Transient errors retry with exponential backoff; permanent errors land in orders.events.DLT for manual inspection. The DLT is a Kafka topic like any other — you can build a simple admin UI that reads it.

Step 6 — Schema evolution

Events live forever in Kafka. Plan for change.

Add fields, never remove. Old consumers ignore unknown fields.
Make new fields nullable or defaulted. Old producers won't set them.
Use a schema registry (Confluent or Apicurio) to enforce compatibility at publish time.
Bump schemaVersion for breaking changes. Consumers can route to old vs new handlers, or run a one-off projection to upgrade older events.

Production best practices

Partition for parallelism. Pick a partition count that supports peak throughput; doubling later is operationally painful.
Set replication factor ≥3. Anything less is not durable enough for production.
Monitor consumer lag. kafka_consumergroup_lag is the single most important metric. Alert when it grows.
Use idempotent producers and consumers. At-least-once means you *will* see duplicates.
Tune max.poll.records and max.poll.interval.ms. A slow handler can be kicked out of the group; size batches to fit the SLO.
Compact topics for state snapshots. Use cleanup.policy=compact on topics that represent the latest value per key (user profiles, configs).
Separate hot and cold topics. Don't mix high-throughput firehoses with low-volume control events.
Run a chaos test. Kill consumers, isolate brokers, watch the system rebalance and recover.

Security considerations

Enable TLS on the broker; never run plaintext in production.
Use SASL (SCRAM or OAuth) for client auth. mTLS is also fine if you have the PKI for it.
Apply Kafka ACLs per topic and consumer group; least privilege from day one.
Encrypt PII in event payloads. Brokers are operators with access — design assuming they can read what they store.
Sign events with a payload hash if cross-org consumers may not be trusted.

Common mistakes

1. No idempotency. Treating Kafka as exactly-once. It is not. 2. Synchronous workflow disguised as events. Service A publishes, waits, service B publishes back. That is RPC with extra steps and worse latency. 3. Too few partitions. Throughput is capped at one consumer per partition — you cannot scale past that. 4. Wrong key. Random keys break per-aggregate ordering; constant keys overload one partition. 5. No DLT. A poison message blocks the partition for everyone behind it. 6. Schema evolution without a registry. A breaking change quietly takes down every consumer. 7. Long-running handlers. A handler that takes 60 seconds will exceed max.poll.interval.ms and trigger constant rebalances.

Troubleshooting guide

Consumer lag growing. Add consumer instances up to the partition count; profile the handler; check downstream dependencies.
Frequent rebalances. Reduce handler work per poll, increase max.poll.interval.ms, or move blocking I/O off the consumer thread.
Out-of-order events. Verify producer key matches the entity ID and there is no manual partition assignment.
DLT growing. Inspect a few messages, fix the bug, replay from the DLT back to the main topic.
Mysterious duplicates. Confirm enable.idempotence=true on the producer and consumer-side dedupe.
Broker disk filling. Tune retention (retention.ms, retention.bytes); enable compaction where appropriate.

FAQ

1. Should every microservice be event-driven? No. Use sync calls for low-latency, single-result reads. Use events for state changes, fan-out and decoupling.

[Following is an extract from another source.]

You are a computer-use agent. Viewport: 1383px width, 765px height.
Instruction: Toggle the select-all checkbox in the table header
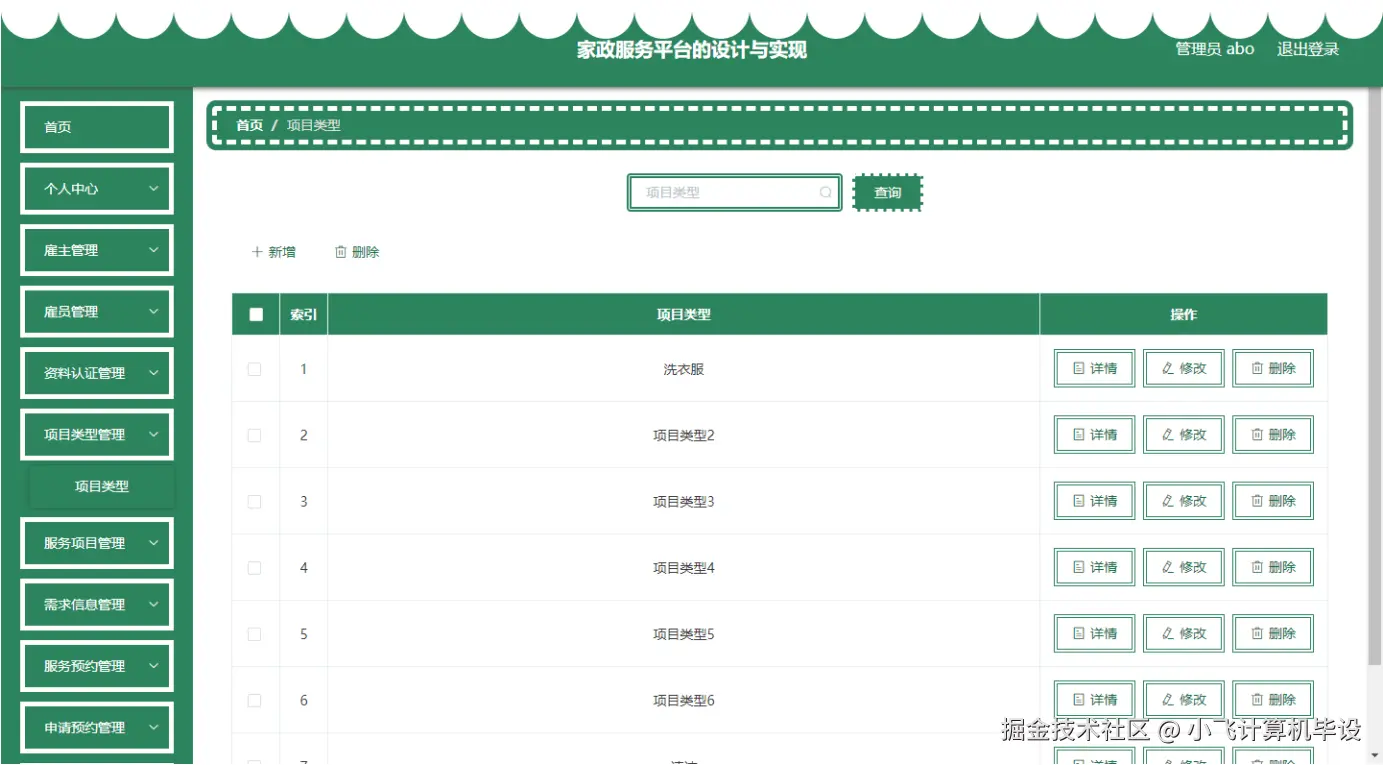pos(255,313)

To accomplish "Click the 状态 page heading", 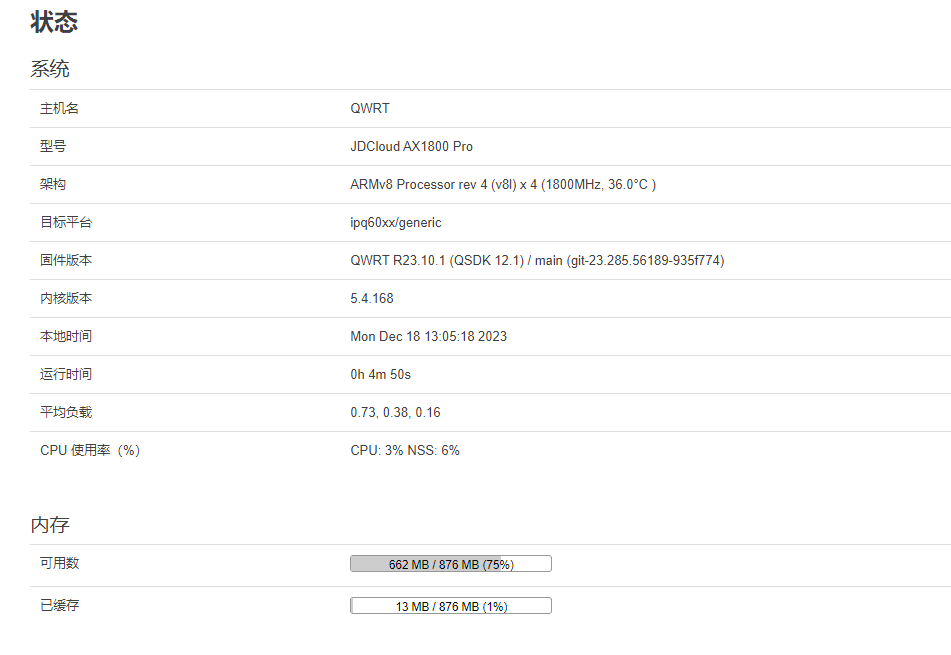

2. Kafka vs RabbitMQ? Kafka for high-throughput durable streams and replay; RabbitMQ for flexible routing and RPC-style messaging. Pick by use case, not vibes.

3. How do I trigger immediate downstream action? Publish the event and have the downstream consumer act on it. Real-time means consumer lag in milliseconds, not synchronous calls.

4. How do I run sagas? Use the choreography pattern (each step listens for the previous event) or orchestration (a saga coordinator publishes and listens). Both work over Kafka.

5. What about exactly-once? Kafka transactions provide exactly-once within Kafka (read-process-write). Across heterogeneous systems, idempotent at-least-once is the realistic target.

6. Where do I store consumer state? In the consumer's own database. Don't use Kafka as a database.

7. How many partitions do I need? Estimate peak throughput per partition (rule of thumb: 10–25 MB/s per partition for typical hardware) and add headroom for future consumers.

8. How do I version event schemas? Backward-compatible additions; major bumps for breaking changes; enforce via a schema registry. See the schema evolution section.

9. How do I handle PII deletion (GDPR)? Either tombstone the key in a compacted topic, or encrypt PII per-user with a key you can later revoke (crypto-shredding).

10. Can I use Kafka without microservices? Absolutely. Modular monoliths benefit from events too — they make boundaries explicit even within one deployable.

Key takeaways

Event-driven microservices decouple services in time and dependency, trading instant consistency for resilience and scale.
Partition by aggregate key, run consumers in groups, and treat at-least-once delivery as a first-class requirement.
Always pair commands with the Outbox pattern to avoid dual-write bugs.
Plan for schema evolution from day one; use a registry to enforce it.
Monitor consumer lag, configure DLTs, and run chaos tests — the broker is the central nervous system of the platform.

Key takeaways

Understand the core concepts behind Designing Event-Driven Microservices with Kafka and Spring Boot in a production context.
Apply the patterns to real Microservices systems, not just toy examples.
Recognize the trade-offs, failure modes, and operational concerns before adopting them.
Get a clear path to the next step — related tutorials, tools, and reference architectures.

Avoid these

Common mistakes

1. Copy-pasting code without understanding the trade-offs
It's tempting to ship a snippet from a blog post into production, but Microservices patterns only work when the failure modes are understood. Always reason about timeouts, retries, and consistency.
2. Skipping observability from day one
Structured logs, metrics, and traces are not optional. Wire them in before you ship — debugging Microservices systems without them is painful and expensive.
3. Optimizing too early
Premature caching, sharding, or microservice extraction adds operational cost. Validate the bottleneck with real measurements first.
4. Ignoring security defaults
Secrets in env files, open management ports, missing RBAC — these are the most common production incidents. Treat security as part of the definition of done.

Ship it safely

Production best practices

Apply these before promoting Designing Event-Driven Microservices with Kafka and Spring Boot to a real production environment.

Scalability

Design Microservices services to scale horizontally. Keep request handlers stateless, push session and cache state to external stores (Redis, the database), and benchmark p95/p99 latency under realistic load before tuning.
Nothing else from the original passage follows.